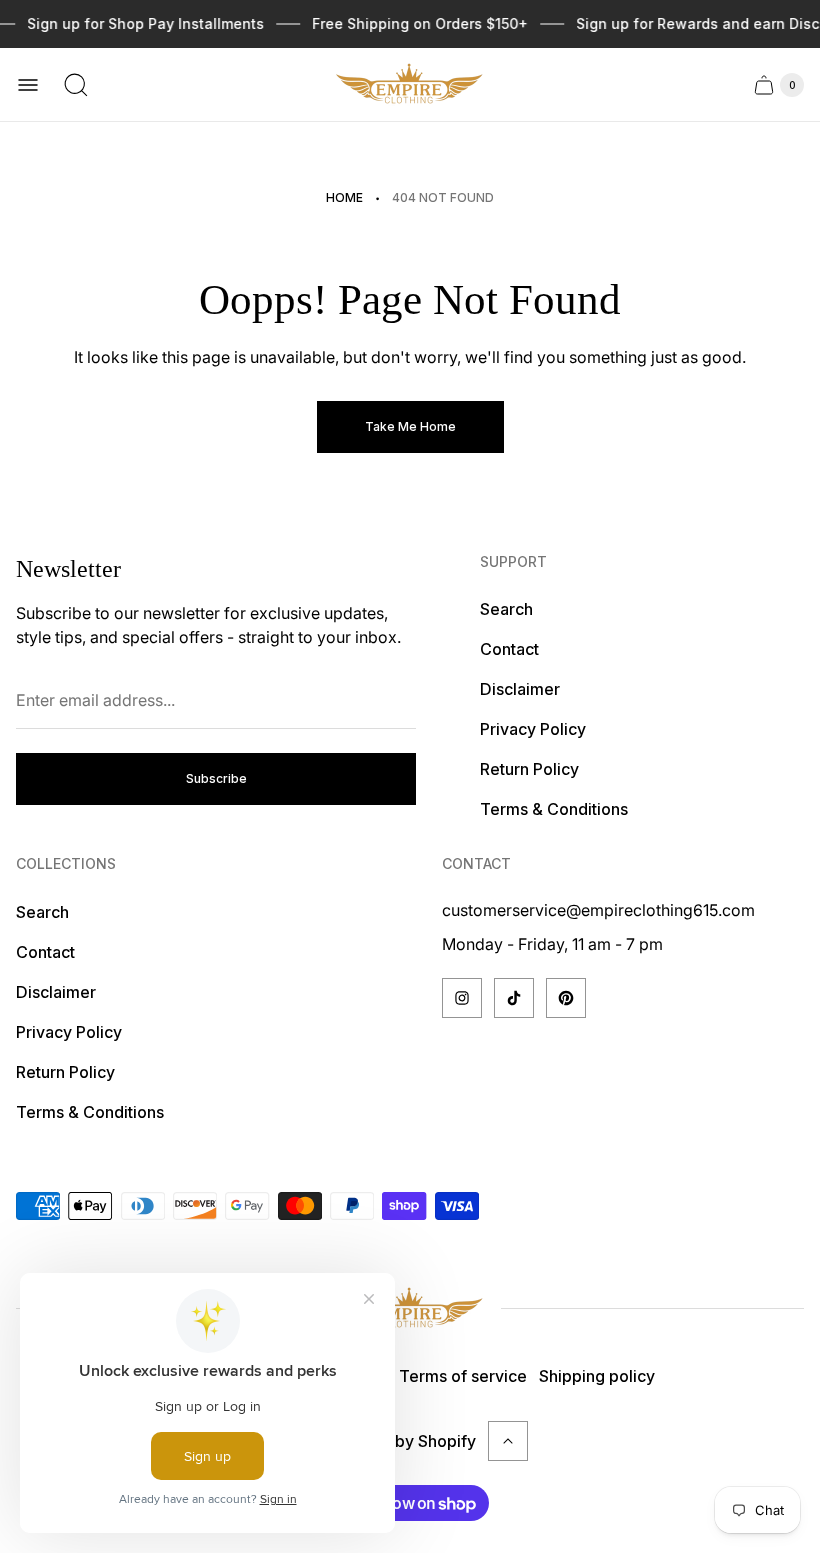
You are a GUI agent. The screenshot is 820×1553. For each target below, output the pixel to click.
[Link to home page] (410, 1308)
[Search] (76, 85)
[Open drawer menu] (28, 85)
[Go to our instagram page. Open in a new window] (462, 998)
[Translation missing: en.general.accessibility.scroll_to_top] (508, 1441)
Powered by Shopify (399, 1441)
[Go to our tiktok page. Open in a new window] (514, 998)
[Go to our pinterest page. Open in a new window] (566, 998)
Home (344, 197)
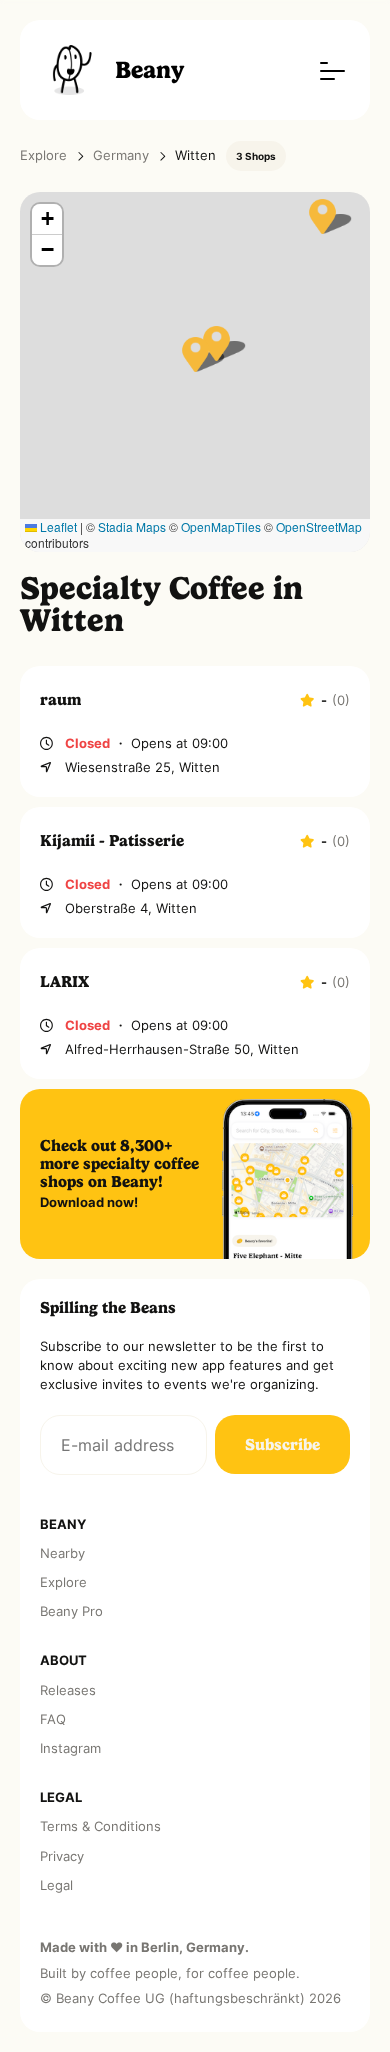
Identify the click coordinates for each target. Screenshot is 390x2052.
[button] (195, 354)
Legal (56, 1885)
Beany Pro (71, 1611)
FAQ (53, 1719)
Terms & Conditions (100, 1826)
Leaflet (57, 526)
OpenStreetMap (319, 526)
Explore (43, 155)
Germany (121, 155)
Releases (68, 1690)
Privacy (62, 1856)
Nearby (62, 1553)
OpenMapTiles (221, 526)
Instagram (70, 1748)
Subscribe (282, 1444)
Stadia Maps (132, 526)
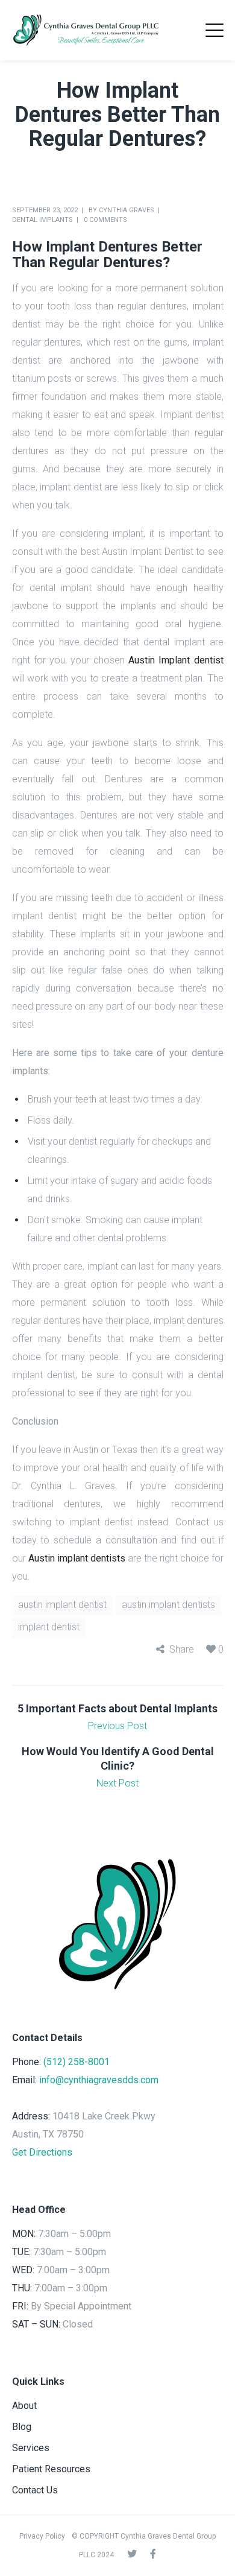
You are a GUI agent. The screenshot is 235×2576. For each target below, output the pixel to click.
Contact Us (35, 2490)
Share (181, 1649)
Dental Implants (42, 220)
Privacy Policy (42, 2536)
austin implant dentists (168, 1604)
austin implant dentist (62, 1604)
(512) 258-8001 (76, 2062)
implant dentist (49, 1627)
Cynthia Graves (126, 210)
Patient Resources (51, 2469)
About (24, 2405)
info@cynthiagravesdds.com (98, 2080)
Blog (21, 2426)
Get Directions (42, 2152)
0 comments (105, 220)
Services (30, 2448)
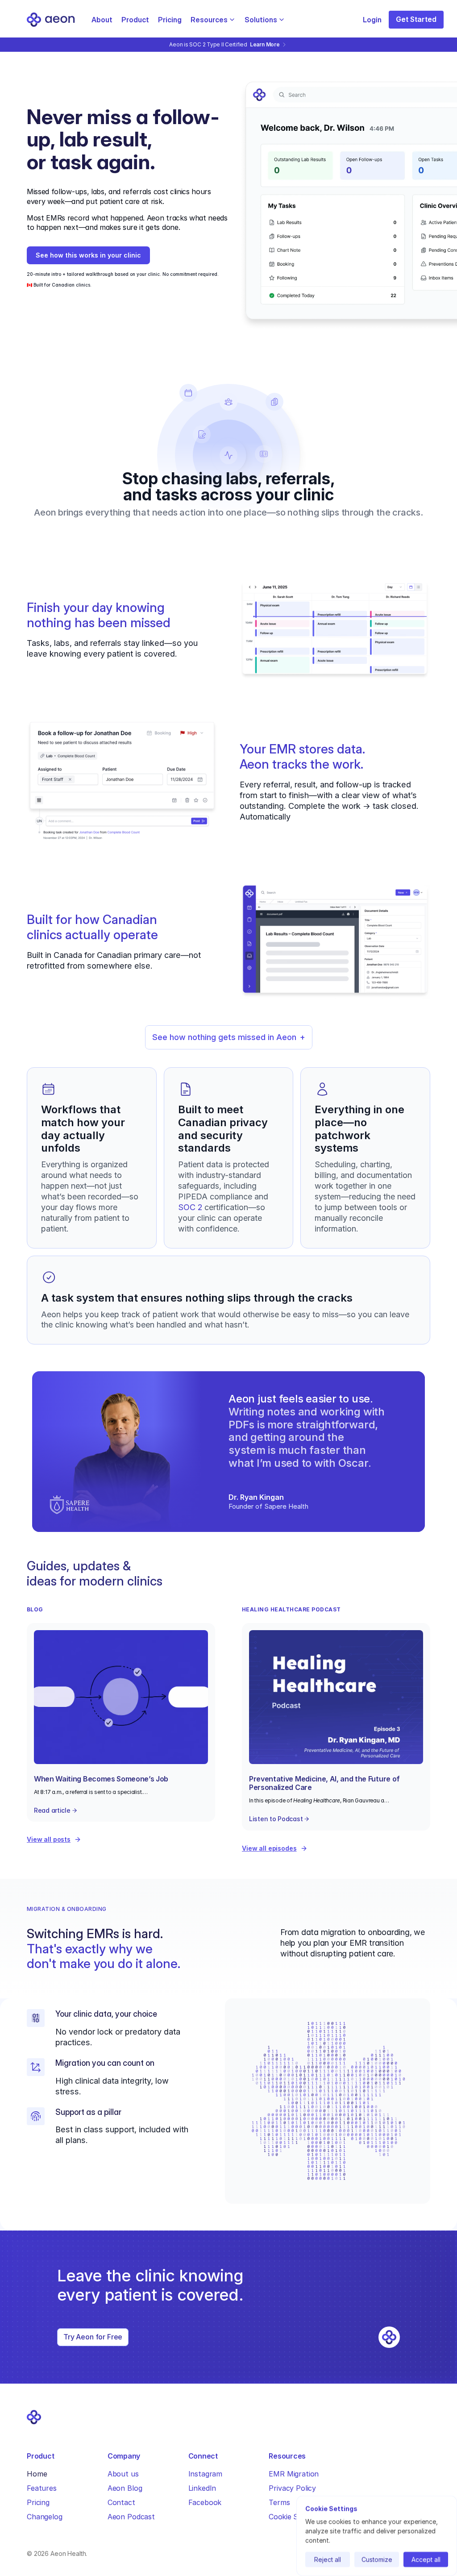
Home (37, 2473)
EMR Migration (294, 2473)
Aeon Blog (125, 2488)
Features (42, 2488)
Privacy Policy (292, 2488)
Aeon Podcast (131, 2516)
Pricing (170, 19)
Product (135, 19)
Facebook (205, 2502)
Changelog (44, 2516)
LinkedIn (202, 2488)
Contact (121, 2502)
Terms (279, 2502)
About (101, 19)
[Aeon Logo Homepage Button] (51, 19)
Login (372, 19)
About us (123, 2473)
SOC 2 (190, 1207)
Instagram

## WHAT YOU WILL DO
Retype only the lines that run from the first line of the entries above to the line containing "Services (30, 2448)", both included. Do not carry over any pictures.

## SOLUTION TO THE EXERCISE
You are a GUI agent. The screenshot is 820×1553. For each target below, output the pixel to click.
[Link to home page] (410, 1308)
[Search] (76, 85)
[Open drawer menu] (28, 85)
[Go to our instagram page. Open in a new window] (462, 998)
[Translation missing: en.general.accessibility.scroll_to_top] (508, 1441)
Powered by Shopify (399, 1441)
[Go to our tiktok page. Open in a new window] (514, 998)
[Go to our pinterest page. Open in a new window] (566, 998)
Home (344, 197)
Identify the click coordinates for each target. Screenshot is 390x2052.
[button] (195, 354)
Legal (56, 1885)
Beany Pro (71, 1611)
FAQ (53, 1719)
Terms & Conditions (100, 1826)
Leaflet (57, 526)
OpenStreetMap (319, 526)
Explore (43, 155)
Germany (121, 155)
Releases (68, 1690)
Privacy (62, 1856)
Nearby (62, 1553)
OpenMapTiles (221, 526)
Instagram (70, 1748)
Subscribe (282, 1444)
Stadia Maps (132, 526)
You are a GUI agent. The screenshot is 235×2576. For each target below, output the pixel to click.
Contact Us (35, 2490)
Share (181, 1649)
Dental Implants (42, 220)
Privacy Policy (42, 2536)
austin implant dentists (168, 1604)
austin implant dentist (62, 1604)
(512) 258-8001 (76, 2062)
implant dentist (49, 1627)
Cynthia Graves (126, 210)
Patient Resources (51, 2469)
About (24, 2405)
info@cynthiagravesdds.com (98, 2080)
Blog (21, 2426)
Get Directions (42, 2152)
0 comments (105, 220)
Services (30, 2448)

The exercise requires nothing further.